25/08/2004 - 10:00
Para quem conhece a obra de Carlos Reichenbach, cineasta gaúcho radicado na capital paulista, seu 13º longa-metragem Garotas do ABC (Brasil, 2003) – que estréia na sexta-feira 27 em São Paulo, Rio de Janeiro e Brasília – parece uma mistura de Filme demência com Anjos de arrabalde, filmes que ele realizou nos anos 1980. Agora, a ambientação é o cotidiano de tecelãs do ABC, na Grande São Paulo. Mas seu olhar irreverente e notória erudição continuam focando situações que em outras mãos talvez resultassem prosaicas. Na verdade, o que chega às telas é uma soma de quatro argumentos que o diretor escreveu como contemplado da Bolsa Vitae de Artes 1995. A princípio, a intenção de Reichenbach era falar apenas de tecelãs. No entanto, durante as pesquisas de campo feitas pela equipe, constatou-se que seria impossível abordar o mundo do operariado paulistano sem tocar na ferida neonazista que há muito vem se infiltrando nas classes menos favorecidas. Ao final, o universo dos coturnos e da cruz suástica se transformou na espinha dorsal do filme, cujo roteiro final é co-assinado com o escritor Fernando Bonassi.
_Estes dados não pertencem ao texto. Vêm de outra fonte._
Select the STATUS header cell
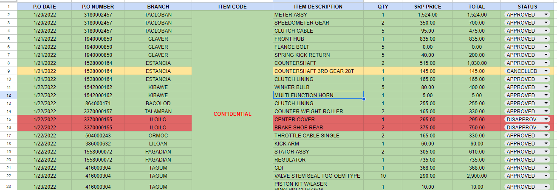This screenshot has height=190, width=557. point(527,7)
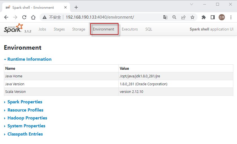Expand the Hadoop Properties section
Screen dimensions: 237x144
[27, 118]
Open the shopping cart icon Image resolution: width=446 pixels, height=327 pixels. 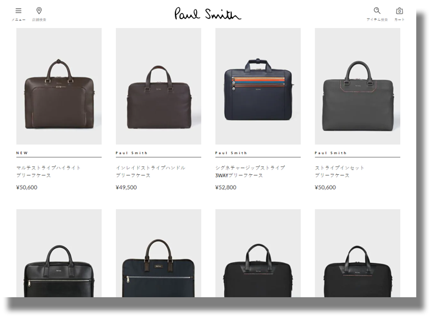pos(400,11)
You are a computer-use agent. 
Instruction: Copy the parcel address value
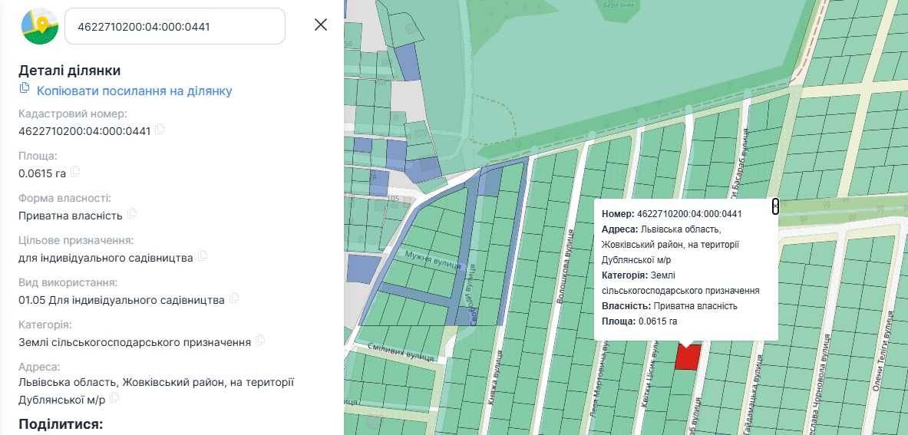click(114, 398)

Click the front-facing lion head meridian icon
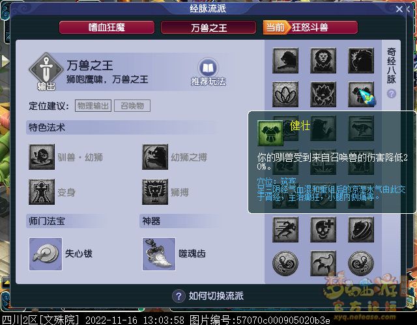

A diferença entre Garotas do ABC e os outros trabalhos do diretor está na ausência de um protagonista, o que permite uma visão pulverizada. As histórias acontecem em dois blocos principais: o das tecelãs, ao qual pertence Aurélia Schwarzenêga (Michelle Valle) – negra linda, fã do ator e atual governador da Califórnia –, e o comandado por Salesiano de Carvalho (Selton Mello), filhinho de papai que vive planejando atentados a bomba para intensificar a supremacia branca. Enquanto as operárias trabalham duro e sonham com o baile de fim de semana no Salão Democrático, único lugar onde todas se sentem lindas, Fábio (Fernando Pavão), o namorado de Aurélia, e os outros seguidores de Carvalho passam os dias bebendo, jogando bilhar e tramando novas ações fascistas. O choque entre os dois mundos é inevitável e a interface dá-se por meio de um jornalista (Ênio Gonçalves) e de um líder sindical (Dionísio Neto).
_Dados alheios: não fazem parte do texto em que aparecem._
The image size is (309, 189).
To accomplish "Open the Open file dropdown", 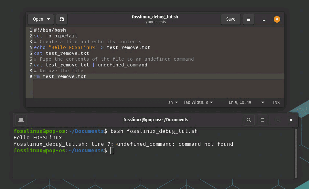I will pyautogui.click(x=40, y=19).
Para canalizar as histórias numa única narrativa, Reichenbach selecionou um elenco coeso, que ainda conta com Natália Lorda, Antonio Pitanga, Adriano Stuart e Fafá de Belém, entre outros. Povoado de citações, que vão de Fritz Lang a Glauber Rocha, mais uma vez o diretor aparece no filme à maneira de Alfred Hitchcock, em duas situações. Uma, na capa de um disco chamado Carlão do Acordeão, o rei do forró. Em outra, faz uma ponta como dono de uma fábrica, personagem antes destinado ao cantor e compositor Ivan Lins, que foi impedido por motivos de saúde. Uma curiosidade: a pedido de Reichenbach, o maestro Nelson Ayres, autor da trilha, criou Sam Ray, The Pope of Soul. A voz e as composições são do músico Marcos Levy e o rosto que aparece no pôster no quarto de Aurélia, sua fã, é o de Rui Pires, diretor de produção. Sam Ray é uma mistura dos nomes dos diretores americanos Samuel Fuller e Nicholas Ray, ídolos de Carlão Reichenbach, que também está lançando um CD com três canções do artista inventado.